La Fiscalía General de Jalisco afirma haber resuelto la desaparición de tres estudiantes de ese estado pero, en lugar de mostrar alivio, los universitarios convocan a protestas. «¿Será ésta nuestra verdad histórica?», se pregunta Darwin Franco, un académico de la Universidad de Guadalajara especializado en desaparecidos. Pero no lo hace con esperanza: en México, «verdad histórica» se ha convertido en síntesis de engaño gubernamental mediante fabricación de investigaciones.

«Mentira histórica», reviraron las madres de los 43 alumnos de Ayotzinapa desaparecidos en una operación policial el 26 de septiembre del 2014. A ellas las quisieron convencer de que sus hijos habían sido asesinados y de que, si no existían restos de cada uno de ellos identificables en laboratorio, era porque habían sido incinerados en una gigantesca pira, improvisada al aire libre pero tan eficaz que había destruido los huesos al grado de desaparecer toda huella de ADN.

Salomón Aceves Gastélum (25 años), Jesús Daniel Díaz (20) y Marco Ávalos (20), estudiantes de cine en la Universidad de Medios Audiovisuales en Guadalajara, capital del occidental estado de Jalisco, fueron vistos por última vez el 19 de marzo, y la exigencia popular de su presentación con vida resonó en todo el país.

Este lunes, la fiscalía local anunció que los habían matado y que sus cuerpos fueron desintegrados. Algunos medios de comunicación repitieron la versión de las autoridades como un hecho, pero otros se cuidaron de señalar que no hay resultados de laboratorio que confirmen la creencia de la policía: «Fiscalía infiere que estudiantes del Ceaav fueron disueltos en ácido; falta confirmar», tituló su nota el portal web de Udgtv, la televisión de la Universidad de Guadalajara.

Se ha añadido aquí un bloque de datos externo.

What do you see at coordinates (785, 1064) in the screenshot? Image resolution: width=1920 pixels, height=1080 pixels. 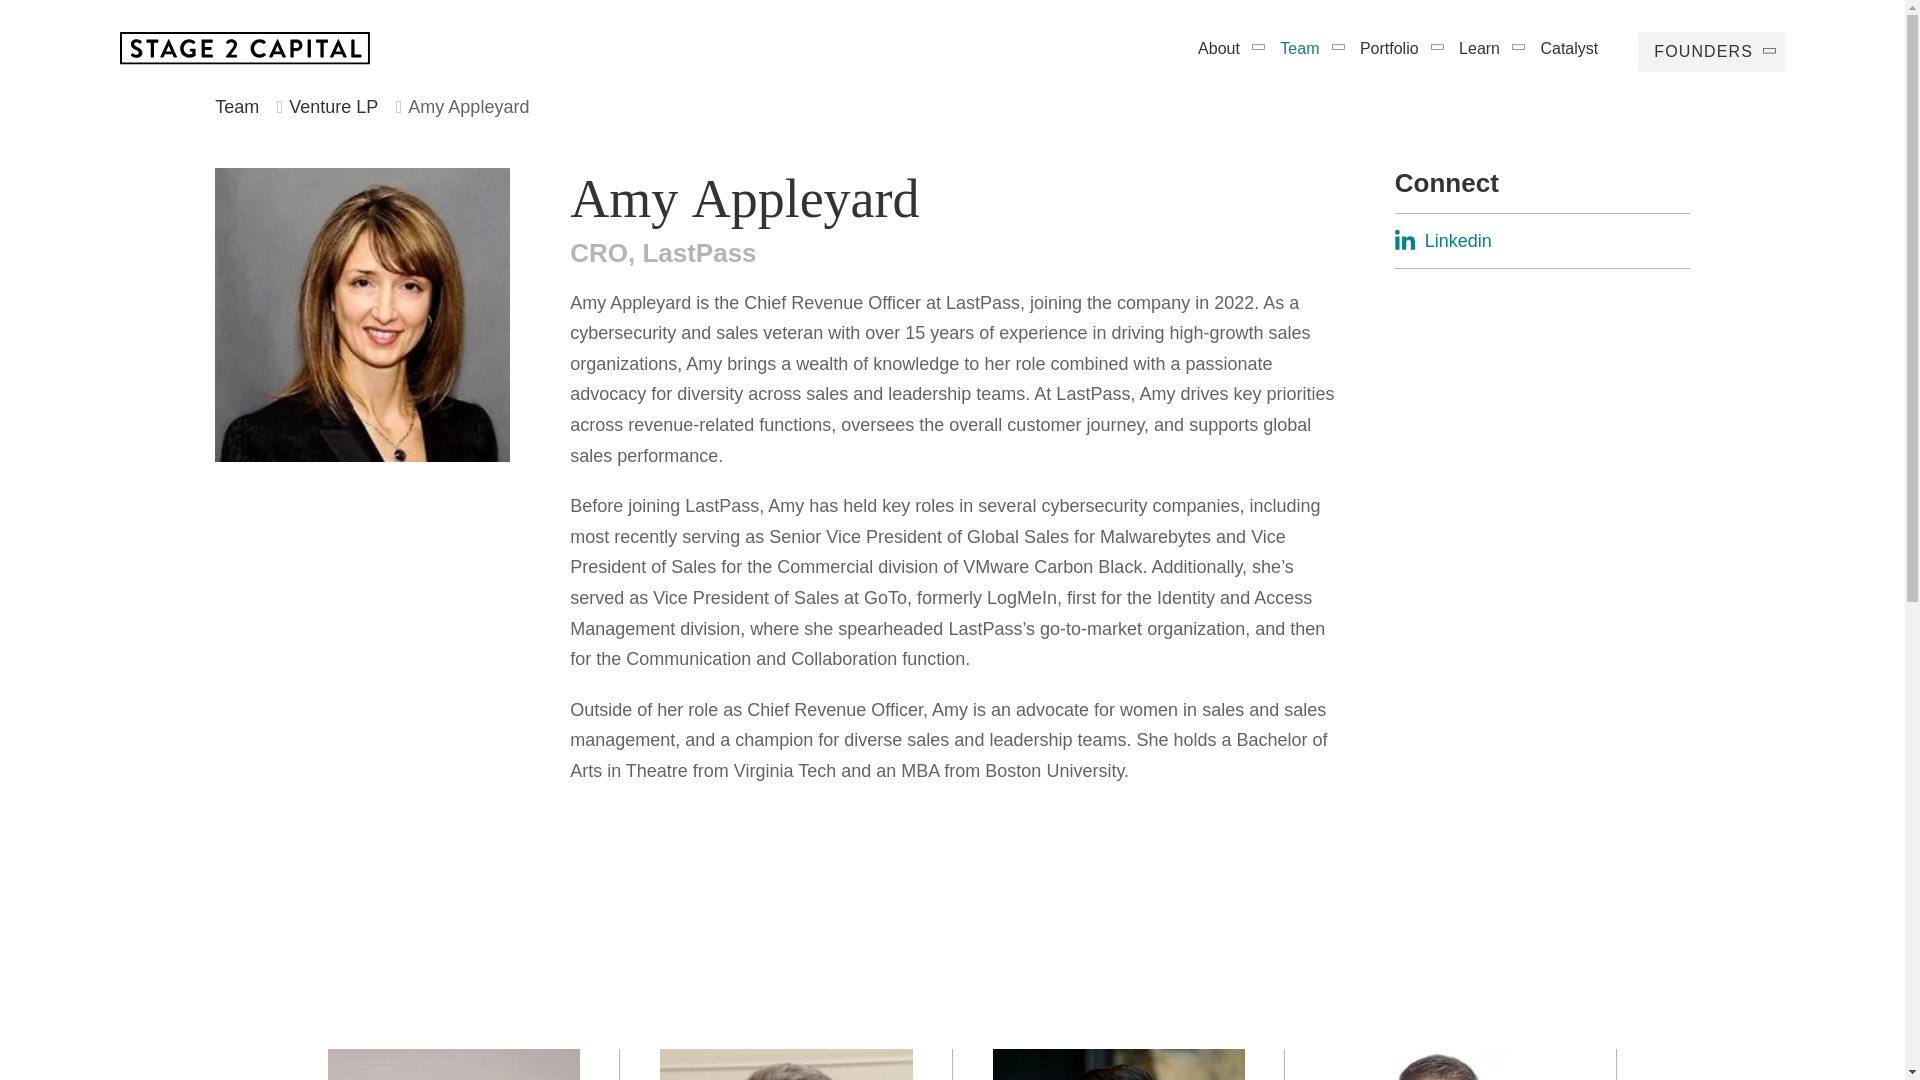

Los tres jóvenes fueron a una casa del municipio de Tonalá, en el área metropolitana de Guadalajara, a realizar un rodaje para un trabajo cinematográfico escolar. Ahí pasaron dos días. Cuando retornaban a la capital estatal, se detuvieron en la carretera por una avería mecánica. Entonces llegaron seis hombres armados en dos camionetas que les obligaron a subir a uno de los vehículos, soltaron un disparo al aire y partieron con ellos.

Según la Fiscalía, esa casa perteneció en años anteriores al Cártel Nueva Plaza, un rival poco conocido de la organización criminal más poderosa del país, el Cártel Jalisco Nueva Generación, cuyos integrantes habrían estado vigilando a los muchachos y los habrían secuestrado por pensar que eran enemigos.

No se explica cómo, a pesar de la observación durante 48 horas, concluyeron que eran criminales y no cineastas. Tampoco dicen las autoridades cómo es que decidieron interceptarlos en una autovía, a la vista del público, en lugar de atraparlos en la casa.

Fueron llevados, siempre según la Fiscalía, a otro sitio donde los torturaron y uno murió, por lo que decidieron matar a los otros dos. Llevaron los cuerpos a una ubicación donde la policía halló ácido sulfúrico en grandes cantidades, materiales que «son frecuentemente utilizados por bandas criminales para la disolución de cadáveres», por lo que se «presume» que los sometieron al mismo procedimiento.

A pregunta de un reportero sobre si las evidencias eran suficientes para confirmar las identidades, la encargada de la investigación, Elizabeth Torres, declaró que «con los indicios localizados y encontrados con los que cuenta la Fiscalía, nos hacen inferir lógicamente eso».

Hay también dos detenidos que han «confesado» los hechos. «¿Sin pruebas realmente concluyentes es posible dar por cierto lo que anunció la Fiscalía?», continúa Darwin Franco. Quienes temen que esto sea un «pequeño Ayotzinapa» jalisciense, recuerdan que la ONU comprobó que la mayor parte de los detenidos por la desaparición de los 43 hicieron declaraciones bajo tortura, legalmente inválidas. Por eso exigen evidencias materiales, más allá de «confesiones».